For the next few years I bounced around a few private practices, and eventually as a locum with the military.

Working with the military was the BPS model personified.

I observed many patients struggling with issues either at work, or at home (living away from family, their life effectively controlled by the MOD), and several were under the care of the mental health team. Although I was making the link between people in pain and other aspects of their life, I still wasn’t motivated to investigate how it all really worked.

I bimbled along, ‘treating’, but not thinking, not questioning.

I cringe now at my apathy.

More and more I felt there was no real skill to what I was doing. I couldn’t see a career progression. I was totally disengaged with my profession.

I stopped taking the cellophane off Frontline.I took a year off instead. But I didn’t go backpacking. I went to Loughborough for an MSc in Ergonomics, where there was a strong emphasis on research. Although statistics still largely remain a foreign language to me, I loved the qualitative stuff, and I began to see the value of good research when properly implemented and critiqued. But I’m no academic, and despite hoping a new, exciting career would reveal itself, I missed the clinical work. So after a year of studying and playing out on my bike (we had some great mountain bike trips with the Uni club) I returned to the shop floor. But this time, things were different. I wasn’t as afraid of the academic.

Loughborough Alumni

I started to read, I started to think, I started to question, and all of a sudden, stuff started to make sense. Not only did I have new respect for research and it’s value, a lot of the current thinking and evidence seemed to provide a legitimate explanation to what I had unwittingly been observing and experiencing over the years.

Then, I discovered Twitter. And things got really interesting, and really quite uncomfortable.

With my preliminary reading, I thought I’d found all the answers, but Twitter made me realise I had actually stumbled on the questions.

Each time I felt I had a grip on something; a discussion, article or blog would have me scrabbling to hold on. For a while I retreated to my place of safety, burying my head once again in the hole of ‘what’s the point’. But slowly I returned. I felt I maybe had something to bring to the table. I began to engage in discussions, to think critically rather than being intimidated or star struck by the so -called experts or gurus.

I was surprised and impressed to find lots of brilliant clinicians wanting change just like me, many of them trying to change ‘the system’ from within.

I learned to become comfortable with not knowing all the answers; I began to enjoy the debate and the uncertainty. I was intrigued by the lean towards philosophy.

But it’s taken me a long time to get to this point. I feel like a latecomer to the party, and I’m working like mad to catch up.

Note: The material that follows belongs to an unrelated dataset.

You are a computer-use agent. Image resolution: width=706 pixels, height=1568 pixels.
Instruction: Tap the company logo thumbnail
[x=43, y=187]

I can deal with that. I know a lot of that is down to me, and my priorities over the years. But what I struggle with is how I was allowed to get away with being a sub average physio all those years. I wasn’t really accountable to anyone. It was easy to fly below the radar, and it wasn’t my professional body that prompted me to be better (I passed the HCPC audit no problem), but a social media platform. And you can talk about echo chambers all you like, because I’ve worked in many physio departments where I’ve seen far more back patting and smoke blowing, where I’ve almost lost my job for attempting to instigate debate.

Lets get our collective head out of the sand.

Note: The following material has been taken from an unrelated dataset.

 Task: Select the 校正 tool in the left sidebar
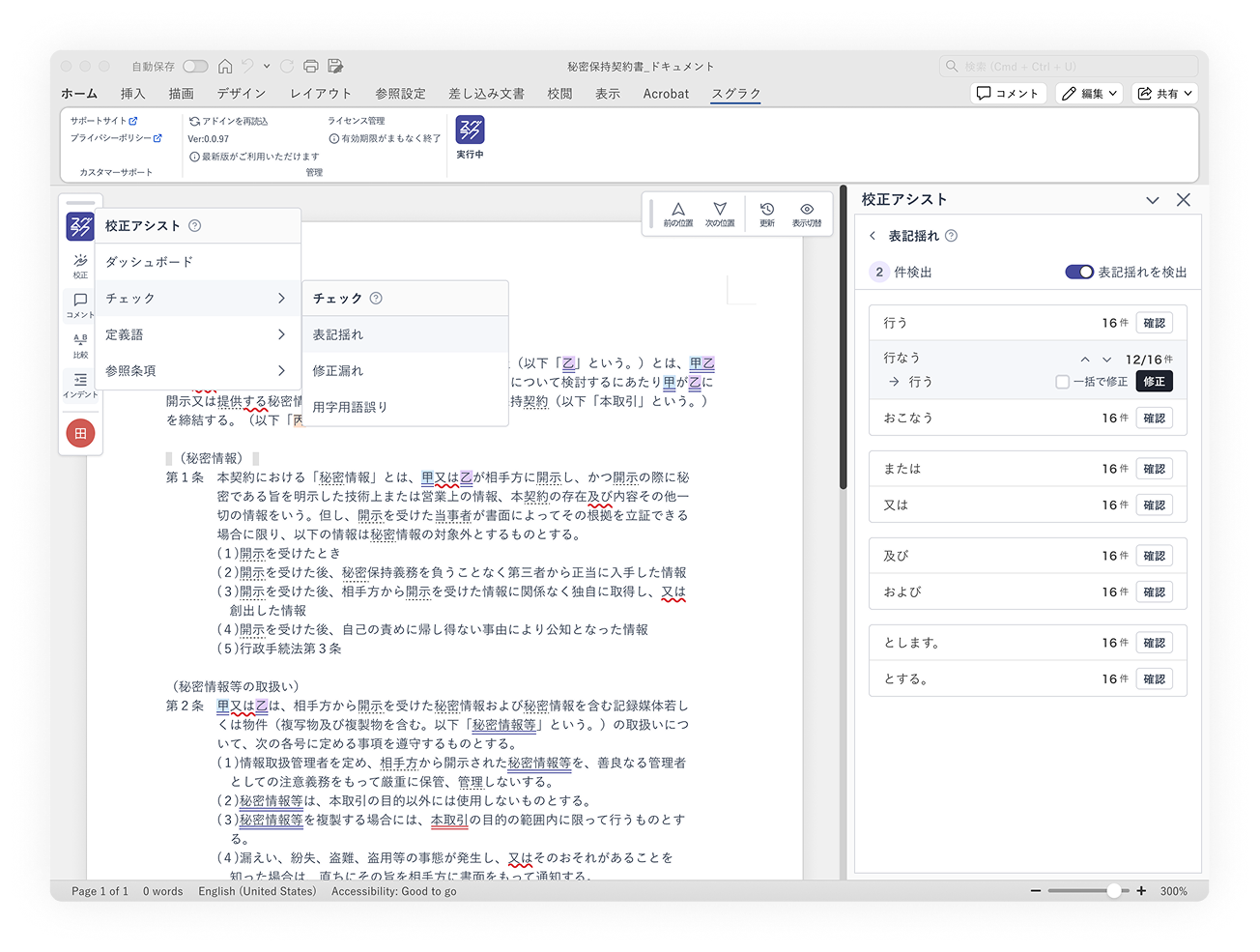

I’m still frustrated with my profession, but now I feel it’s something worth fighting for. Lets stop telling people their gluts are weak, their fascia is tight and their posture is bad. Lets stop getting away with being average, prescriptive and superficial and be bloody awesome. Let’s stop putting individuals on pedestals and get the profession up there instead. I’m fed up of battling for business with pseudoscientific bullshit.

I think we could be really great, but only if the majority are willing to move outside of the comfort zone, and embrace not only change, but uncertainty.